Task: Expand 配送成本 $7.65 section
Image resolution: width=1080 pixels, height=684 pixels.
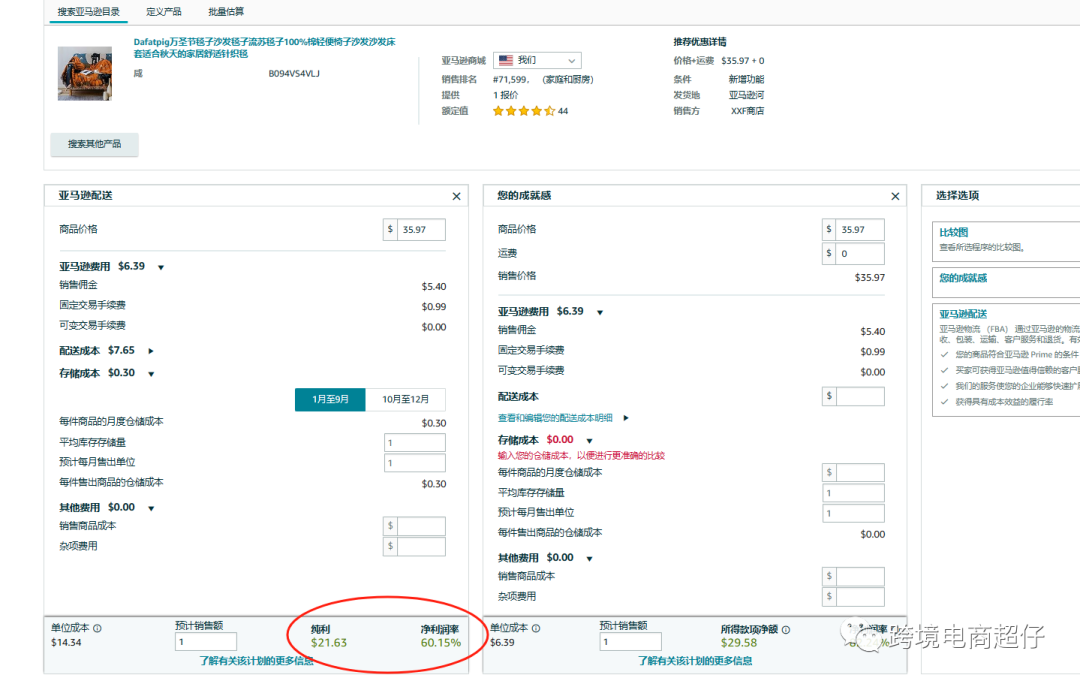Action: (x=151, y=351)
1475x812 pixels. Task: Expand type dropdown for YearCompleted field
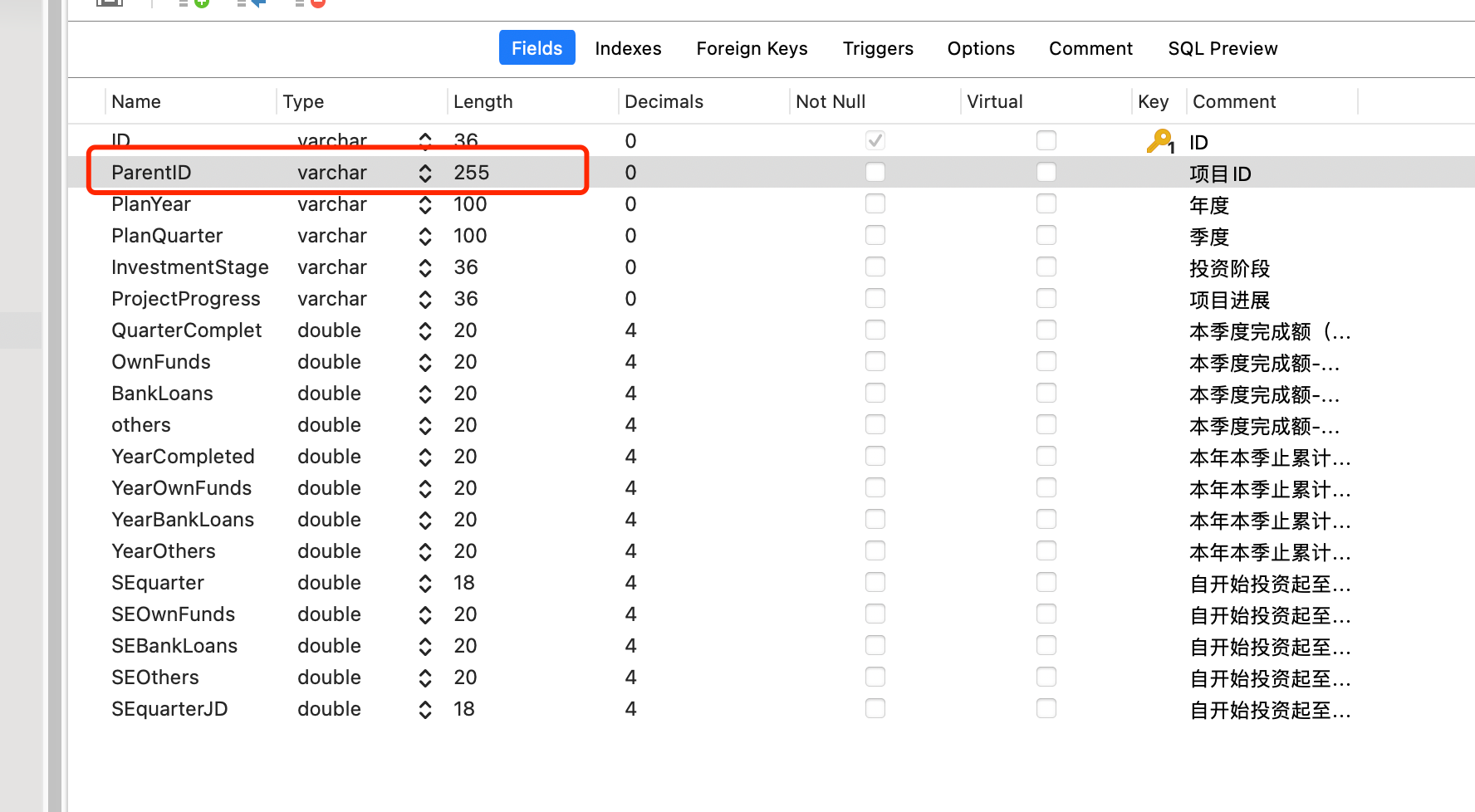[424, 457]
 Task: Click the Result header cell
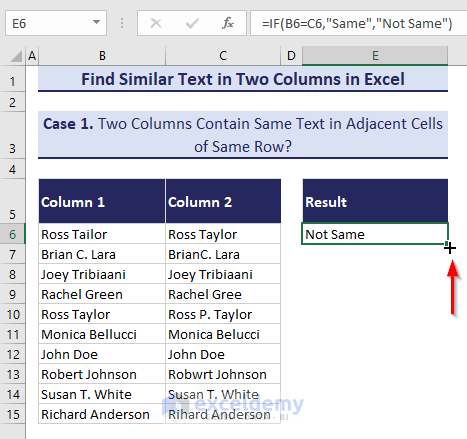pyautogui.click(x=375, y=201)
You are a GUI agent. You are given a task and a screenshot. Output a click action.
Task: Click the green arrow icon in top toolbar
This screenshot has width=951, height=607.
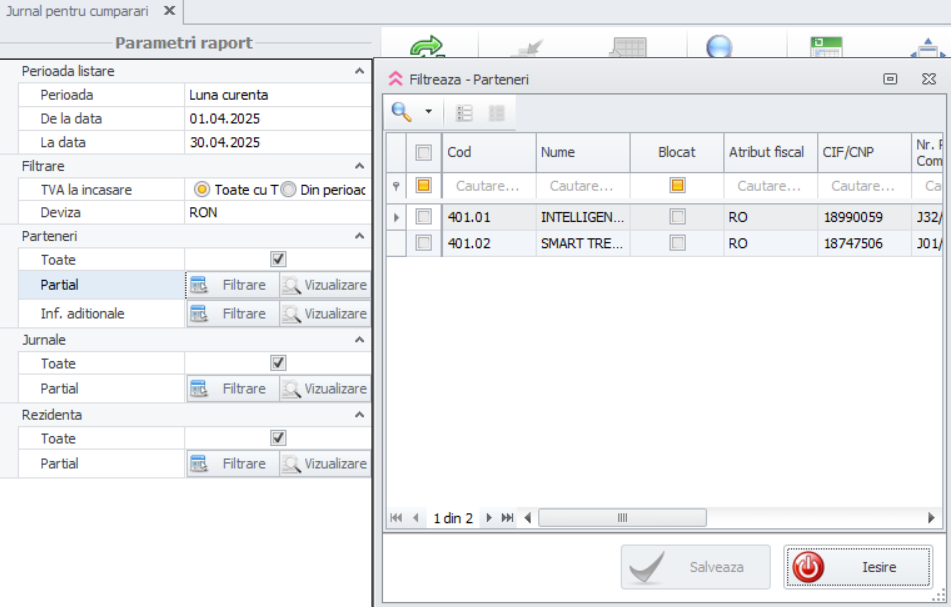pyautogui.click(x=427, y=48)
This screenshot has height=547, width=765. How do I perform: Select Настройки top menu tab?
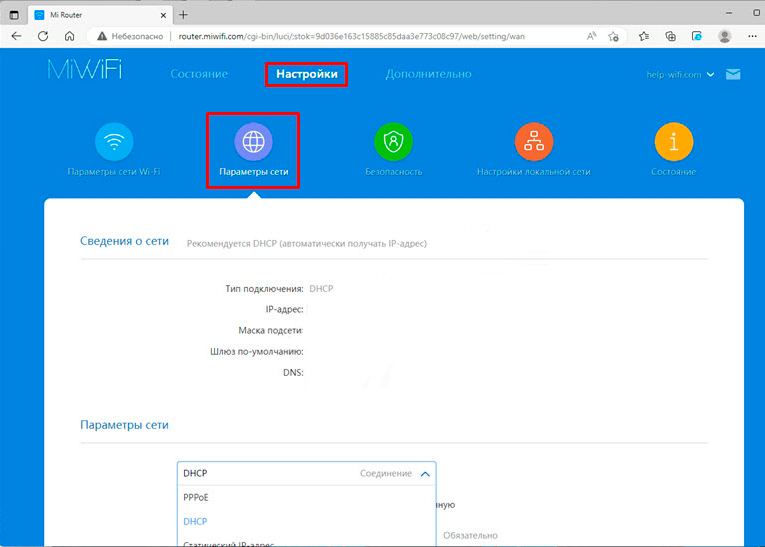pyautogui.click(x=306, y=74)
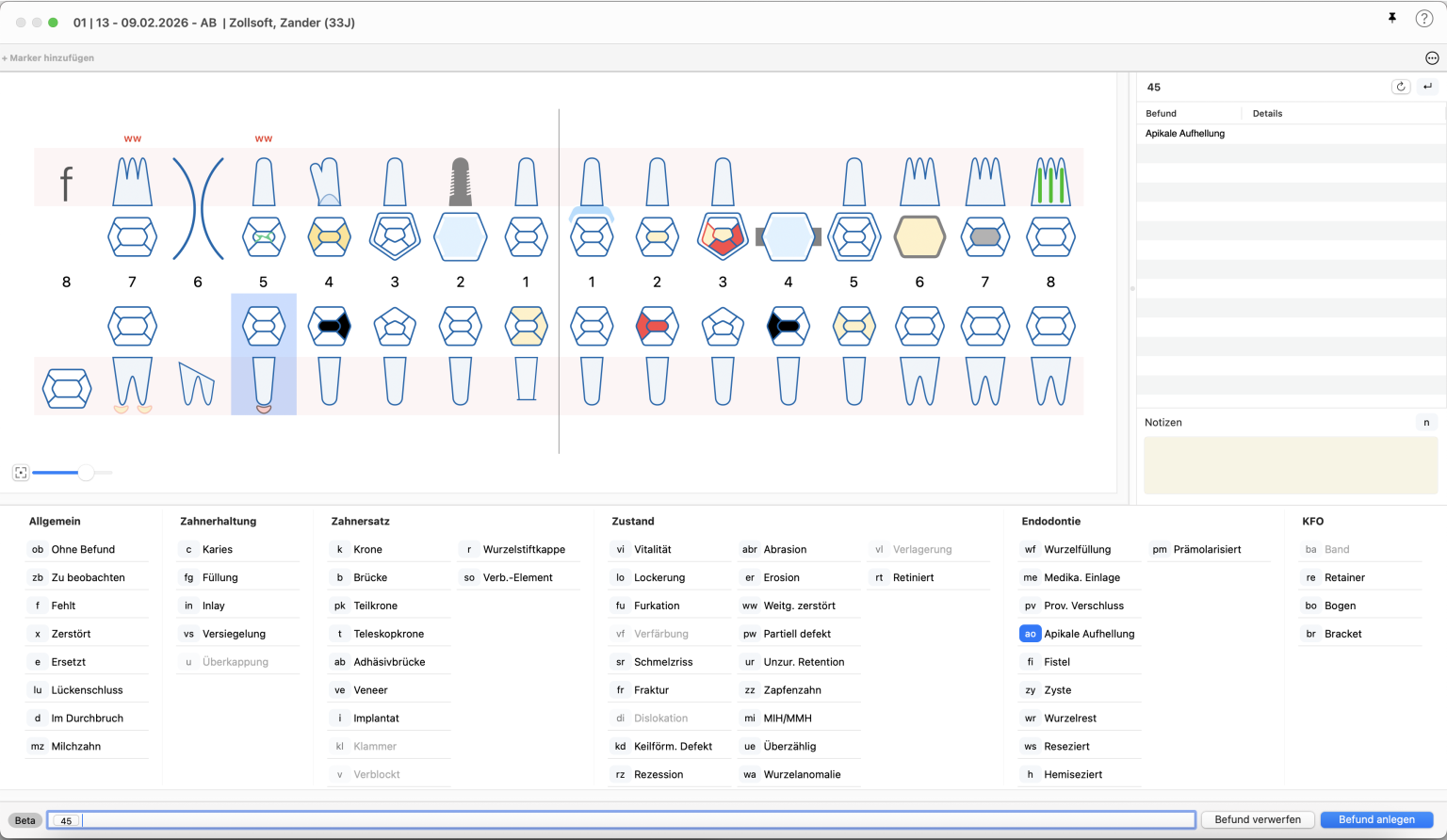1447x840 pixels.
Task: Select upper tooth with green root fillings
Action: click(1050, 182)
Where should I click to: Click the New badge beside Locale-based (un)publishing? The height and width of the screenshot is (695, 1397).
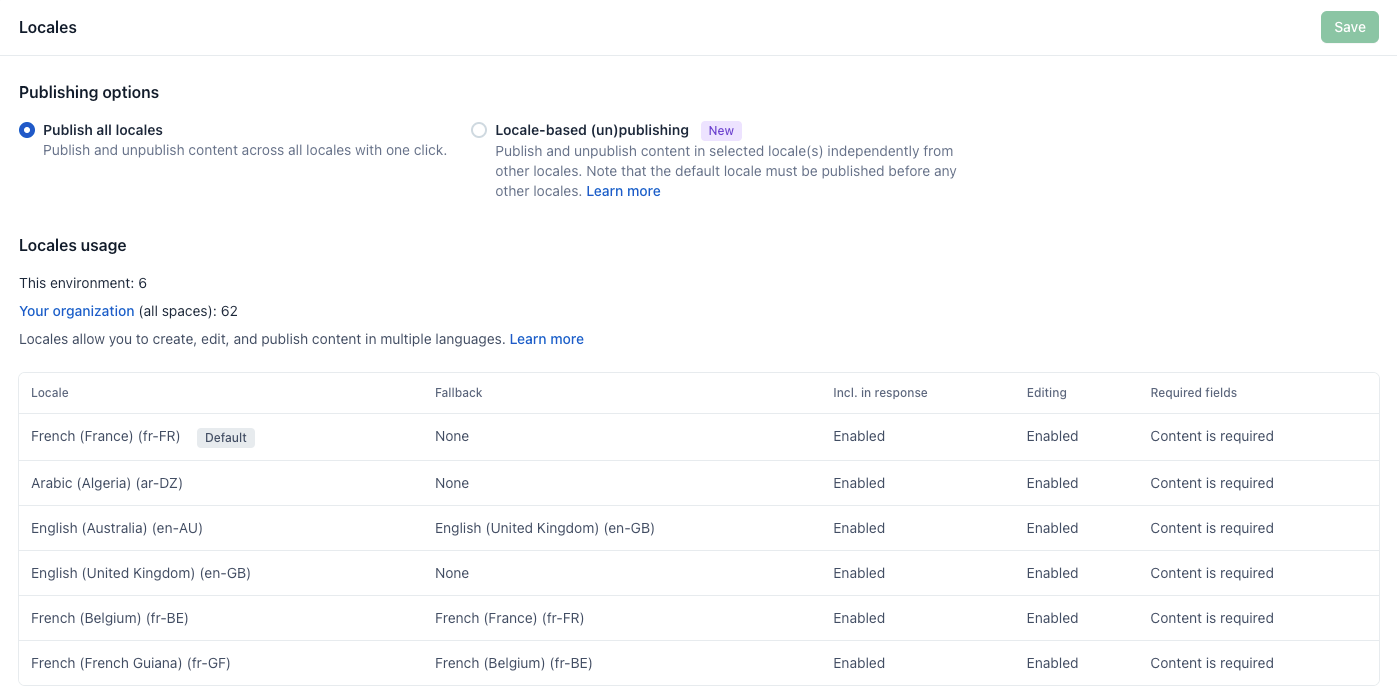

* * * * *

> [Action item]: The lines from the one containing "Task: Click the Result header cell" through the last line of the data above are to be transcribed exactly, both included, with all pictures left out.

> [Answer area]:
 Task: Click the Result header cell
pyautogui.click(x=375, y=201)
You are a GUI agent. You are given a task and a screenshot. Output a click action.
Task: Click the green arrow icon in top toolbar
This screenshot has width=951, height=607.
pyautogui.click(x=427, y=48)
This screenshot has height=547, width=765. How do I perform: Select Настройки top menu tab?
pyautogui.click(x=306, y=74)
1447x840 pixels.
Task: Select upper tooth with green root fillings
Action: click(1050, 182)
Where should I click to: Click the New badge beside Locale-based (un)publishing? The height and width of the screenshot is (695, 1397).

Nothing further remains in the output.